We are having open enrollment now too with a big push for us to choose the high deductible/HSA plan. It is a lot cheaper up front but fact even the insurer is pushing it makes me biased to go for the more expensive plan, even though the out of pocket for that plan went up too. Not looking forward to Jan 1 when have to start paying cash up front all over again. Makes me want to go get a full body MRI before the end of the year as I know if I need one after January I will be paying dearly. One of the first things they asked me for when I went for my diagnostic mammogram last January was a check for the amount of my deductible as a deposit. Still getting bills from the radiologist even though haven't been there in months.

I'm losing eyelashes like crazy and it is just irritating the heck out of my eyes. Vision is pretty bad, especially on rainy nights I probably shouldn't drive at all. Finally started PT and, much as I like the place and the therapist, neck and head muscle spasms are not fun. Heating pad is now my best friend. Have to get in shape for the snow shoveling/car windshield scraping morning routine. I don't think I'll have the offers of help I had last year after surgery. Also finally went and got a regular prosthesis instead of the foam ones I've been using. It creeped me out and sat in the box for about a week before I made myself start using it. I still don't like to look at it or think about it at all, though it matches the other side pretty much and is comfortable. The lady who sold it to me had a lumpectomy more than 30 years ago. She looks great and gave me hope.

It is a beautiful fall weekend here. Hope the weather holds out for the trick or treaters, they are so cute!

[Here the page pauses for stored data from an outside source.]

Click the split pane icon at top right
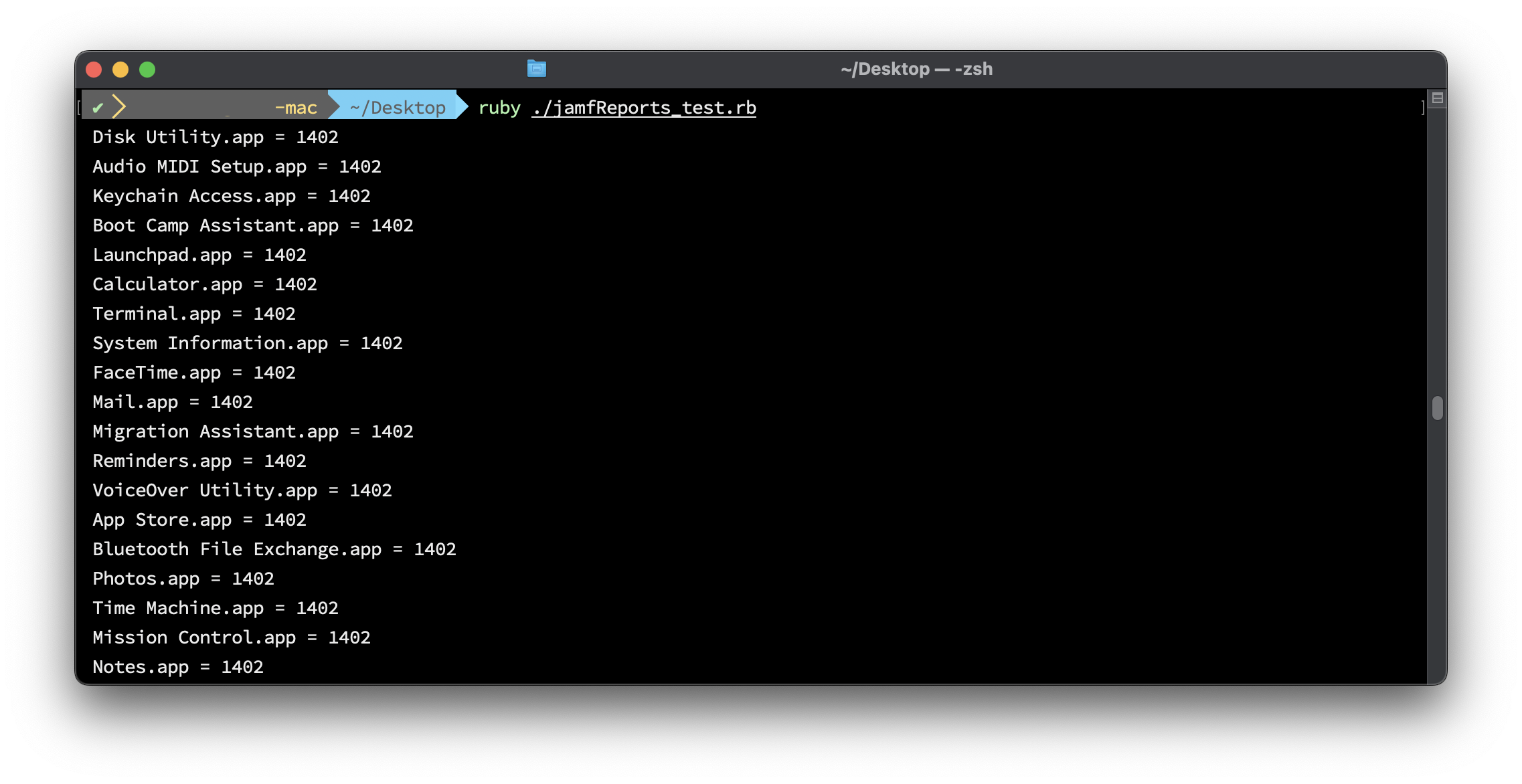The height and width of the screenshot is (784, 1522). point(1437,98)
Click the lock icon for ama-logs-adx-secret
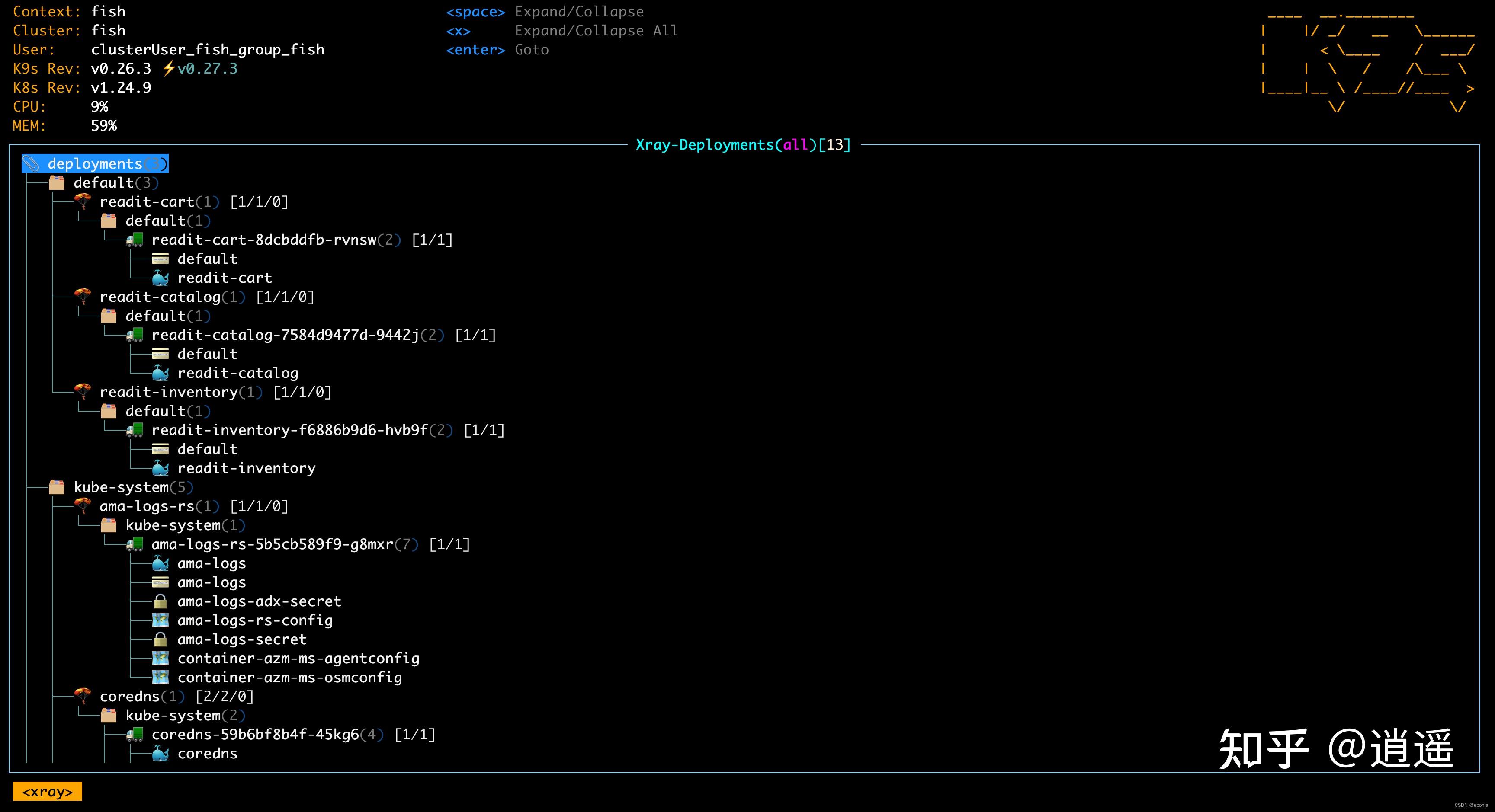1495x812 pixels. [160, 601]
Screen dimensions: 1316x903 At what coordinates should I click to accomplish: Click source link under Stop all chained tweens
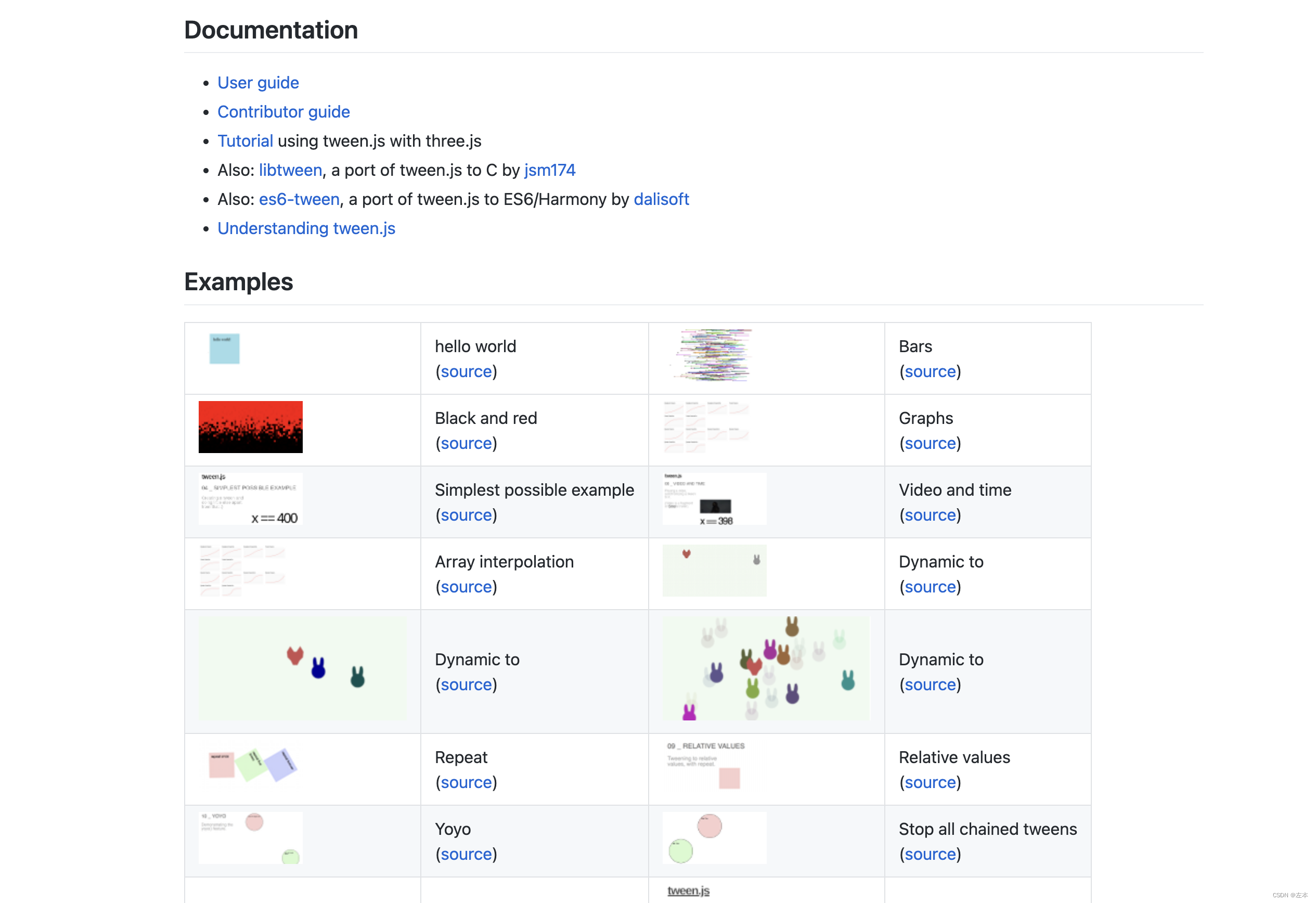[930, 854]
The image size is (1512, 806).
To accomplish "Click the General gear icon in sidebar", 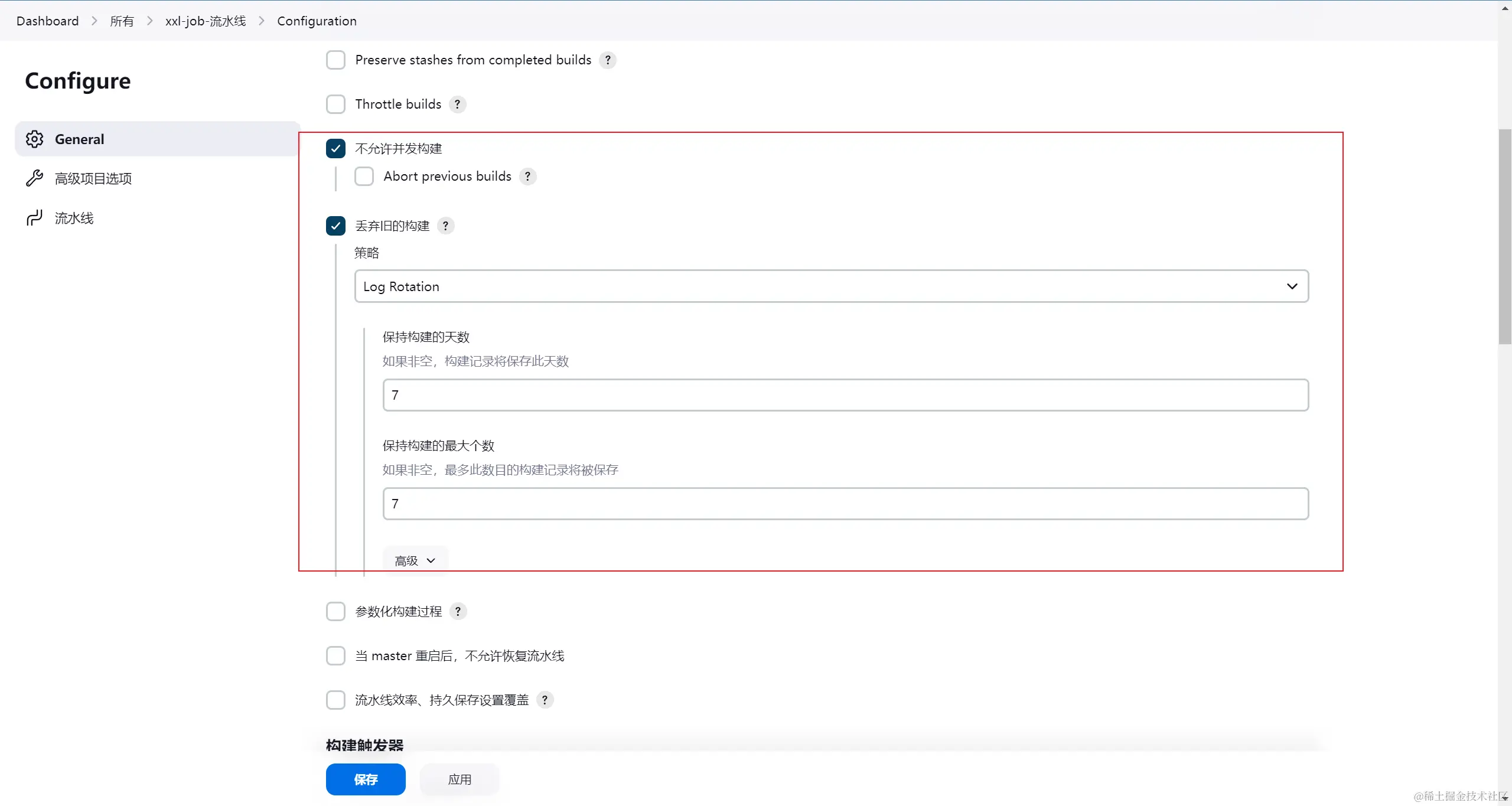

Diane, the loose poop is probably from removing opiates, they tend to be constipating. I understand her approach about starting out slow, but my son in law went right to 4.5, although he is heavier than you, and after a few nights of lots of dreams he said he now sleeps the best he has in five years. Naltrexone seems to stimulate endorphins, so maybe that's what you were feeling. Are you trying low dose magnesium for the hot flashes? It might be worth a try, others on here said they think it has helped them. I also do magnesium baths for my neuropathy, so if the magnesium orally gives you more loose poop you could try the baths, they don't seem to make me have as many poop issues. I do a lukewarm bath with the Epsom salts, feels pretty good. I stay in there at least 20 minutes, and Epsom salts are dirt cheap. The residual neuropathy I have left is the feeling like I touched my fingertips to a hot griddle, no fun, but it's more of a burnt tip feeling than actual pain. The MO said that probably won't ever go away, but hubby says don't worry, he will get it taken care of. Love that man!

As for the Tamoxifen, I am not on it (no hormone receptors), but I have seen women post to try a different form from a different manufacturer. So maybe try that before you give up completely? Opiate withdrawal is a funny thing, so hard to tell whether you are having tamoxifen effects or opiate effects. I don't know about naltrexone taking months, my son in law had improvement in a few days. But maybe she meant because you are on the lower dose. Since you have the 1.5 size, maybe a call to her to see if you can try taking two of them until you run out of the current supply? How many days have you taken it?

I so want this to work for you. I want something to work for you.

Have you had a blood panel run recently measuring your magnesium, potassium and sodium levels? Electrolytes are a funny thing and can really cause problems if they are out of balance. My potassium went low during chemo and I could tell. And because I sweat so much, my sodium is always on the low side, and sometimes I literally lick a handful of sea salt to get relief.

At least your rheumatologist has been receptive to trying the naltrexone.